Data items
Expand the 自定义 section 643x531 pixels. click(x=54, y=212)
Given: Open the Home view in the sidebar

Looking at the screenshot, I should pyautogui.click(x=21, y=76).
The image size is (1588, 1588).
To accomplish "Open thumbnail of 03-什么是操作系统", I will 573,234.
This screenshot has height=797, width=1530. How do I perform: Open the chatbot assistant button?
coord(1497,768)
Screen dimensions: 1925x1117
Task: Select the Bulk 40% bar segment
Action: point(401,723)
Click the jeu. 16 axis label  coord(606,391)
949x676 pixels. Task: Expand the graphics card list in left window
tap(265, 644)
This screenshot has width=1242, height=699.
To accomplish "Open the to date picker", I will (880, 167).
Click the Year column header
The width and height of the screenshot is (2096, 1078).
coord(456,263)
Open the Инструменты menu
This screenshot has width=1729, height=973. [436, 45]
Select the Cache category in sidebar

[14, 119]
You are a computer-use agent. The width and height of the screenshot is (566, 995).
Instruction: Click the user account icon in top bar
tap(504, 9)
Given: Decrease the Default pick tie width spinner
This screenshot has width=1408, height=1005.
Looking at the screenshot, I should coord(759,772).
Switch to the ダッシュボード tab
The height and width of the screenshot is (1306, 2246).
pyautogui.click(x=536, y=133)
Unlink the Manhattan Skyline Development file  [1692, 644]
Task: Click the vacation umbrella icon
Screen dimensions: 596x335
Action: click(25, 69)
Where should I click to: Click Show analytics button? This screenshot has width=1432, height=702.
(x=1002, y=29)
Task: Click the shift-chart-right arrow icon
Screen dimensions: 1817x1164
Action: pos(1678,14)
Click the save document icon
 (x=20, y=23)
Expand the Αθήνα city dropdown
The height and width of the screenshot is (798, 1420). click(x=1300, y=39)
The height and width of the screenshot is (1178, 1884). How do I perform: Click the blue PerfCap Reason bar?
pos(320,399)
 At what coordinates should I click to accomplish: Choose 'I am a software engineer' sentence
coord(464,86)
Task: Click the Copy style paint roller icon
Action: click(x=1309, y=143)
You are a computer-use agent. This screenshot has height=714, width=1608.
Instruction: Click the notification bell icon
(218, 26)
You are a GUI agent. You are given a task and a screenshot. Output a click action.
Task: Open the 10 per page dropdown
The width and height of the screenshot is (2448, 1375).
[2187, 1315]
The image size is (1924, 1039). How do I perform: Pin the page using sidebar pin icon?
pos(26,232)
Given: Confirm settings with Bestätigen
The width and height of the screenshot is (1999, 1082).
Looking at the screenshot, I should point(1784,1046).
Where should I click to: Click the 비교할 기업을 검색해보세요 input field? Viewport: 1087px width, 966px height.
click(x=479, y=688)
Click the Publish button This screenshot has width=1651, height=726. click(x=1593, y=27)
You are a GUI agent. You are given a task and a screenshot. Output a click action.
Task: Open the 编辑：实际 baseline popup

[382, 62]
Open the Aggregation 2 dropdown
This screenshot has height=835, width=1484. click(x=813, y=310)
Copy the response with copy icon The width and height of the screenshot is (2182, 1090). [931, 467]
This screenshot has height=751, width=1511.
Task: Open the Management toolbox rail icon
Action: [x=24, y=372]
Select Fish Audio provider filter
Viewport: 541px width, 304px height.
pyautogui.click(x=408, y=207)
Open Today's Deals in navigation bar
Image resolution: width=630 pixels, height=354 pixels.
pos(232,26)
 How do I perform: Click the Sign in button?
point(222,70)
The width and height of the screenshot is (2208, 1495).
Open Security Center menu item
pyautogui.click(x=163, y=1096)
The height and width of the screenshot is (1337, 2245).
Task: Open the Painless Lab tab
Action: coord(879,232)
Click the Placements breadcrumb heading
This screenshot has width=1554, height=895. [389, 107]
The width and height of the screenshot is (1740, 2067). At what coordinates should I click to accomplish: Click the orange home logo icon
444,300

> **Assignment**:
Copy out the lines above with "will" in them.

> **Solution to the problem**:
To accomplish "Open thumbnail of 03-什么是操作系统", I will 573,234.
To accomplish "Open the to date picker", I will (880, 167).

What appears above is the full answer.